» Exercise inputs:
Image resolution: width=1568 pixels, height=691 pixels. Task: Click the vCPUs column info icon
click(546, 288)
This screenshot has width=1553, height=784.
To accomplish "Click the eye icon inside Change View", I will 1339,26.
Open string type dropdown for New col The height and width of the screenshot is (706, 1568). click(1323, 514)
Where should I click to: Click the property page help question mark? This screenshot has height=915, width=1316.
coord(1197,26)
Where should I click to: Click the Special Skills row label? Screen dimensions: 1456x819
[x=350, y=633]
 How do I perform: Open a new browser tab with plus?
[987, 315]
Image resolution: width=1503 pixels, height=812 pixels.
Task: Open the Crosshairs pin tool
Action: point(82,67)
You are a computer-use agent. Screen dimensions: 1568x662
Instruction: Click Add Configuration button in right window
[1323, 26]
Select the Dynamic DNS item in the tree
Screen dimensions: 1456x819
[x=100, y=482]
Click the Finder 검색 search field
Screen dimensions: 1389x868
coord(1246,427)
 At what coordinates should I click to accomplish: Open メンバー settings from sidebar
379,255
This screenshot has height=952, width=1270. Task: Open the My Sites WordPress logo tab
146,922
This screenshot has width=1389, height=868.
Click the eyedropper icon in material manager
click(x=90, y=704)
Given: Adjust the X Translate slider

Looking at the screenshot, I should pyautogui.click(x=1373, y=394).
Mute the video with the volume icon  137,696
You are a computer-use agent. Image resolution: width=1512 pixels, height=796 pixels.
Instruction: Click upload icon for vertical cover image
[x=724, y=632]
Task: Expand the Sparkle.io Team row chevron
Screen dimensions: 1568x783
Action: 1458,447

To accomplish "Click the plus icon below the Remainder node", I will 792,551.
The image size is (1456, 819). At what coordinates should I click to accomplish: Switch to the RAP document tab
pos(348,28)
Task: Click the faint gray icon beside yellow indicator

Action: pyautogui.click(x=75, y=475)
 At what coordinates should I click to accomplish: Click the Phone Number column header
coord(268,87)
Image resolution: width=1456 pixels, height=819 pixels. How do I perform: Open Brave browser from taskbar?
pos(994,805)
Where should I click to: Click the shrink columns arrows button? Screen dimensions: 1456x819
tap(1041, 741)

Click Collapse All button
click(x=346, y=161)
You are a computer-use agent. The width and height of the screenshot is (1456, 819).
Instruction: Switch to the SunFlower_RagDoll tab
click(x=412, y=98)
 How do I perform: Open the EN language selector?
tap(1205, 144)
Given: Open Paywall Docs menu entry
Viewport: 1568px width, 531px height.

» The problem:
The range runs from the line with "How do I perform: Open a" up to and including the line with "This screenshot has width=1389, height=868." in the listing above; please write out exactly those lines and nothing more.

» Result below:
 How do I perform: Open a new browser tab with plus?
[987, 315]
Image resolution: width=1503 pixels, height=812 pixels.
Task: Open the Crosshairs pin tool
Action: point(82,67)
You are a computer-use agent. Screen dimensions: 1568x662
Instruction: Click Add Configuration button in right window
[1323, 26]
Select the Dynamic DNS item in the tree
Screen dimensions: 1456x819
[x=100, y=482]
Click the Finder 검색 search field
Screen dimensions: 1389x868
coord(1246,427)
 At what coordinates should I click to accomplish: Open メンバー settings from sidebar
379,255
This screenshot has height=952, width=1270. Task: Open the My Sites WordPress logo tab
146,922
This screenshot has width=1389, height=868.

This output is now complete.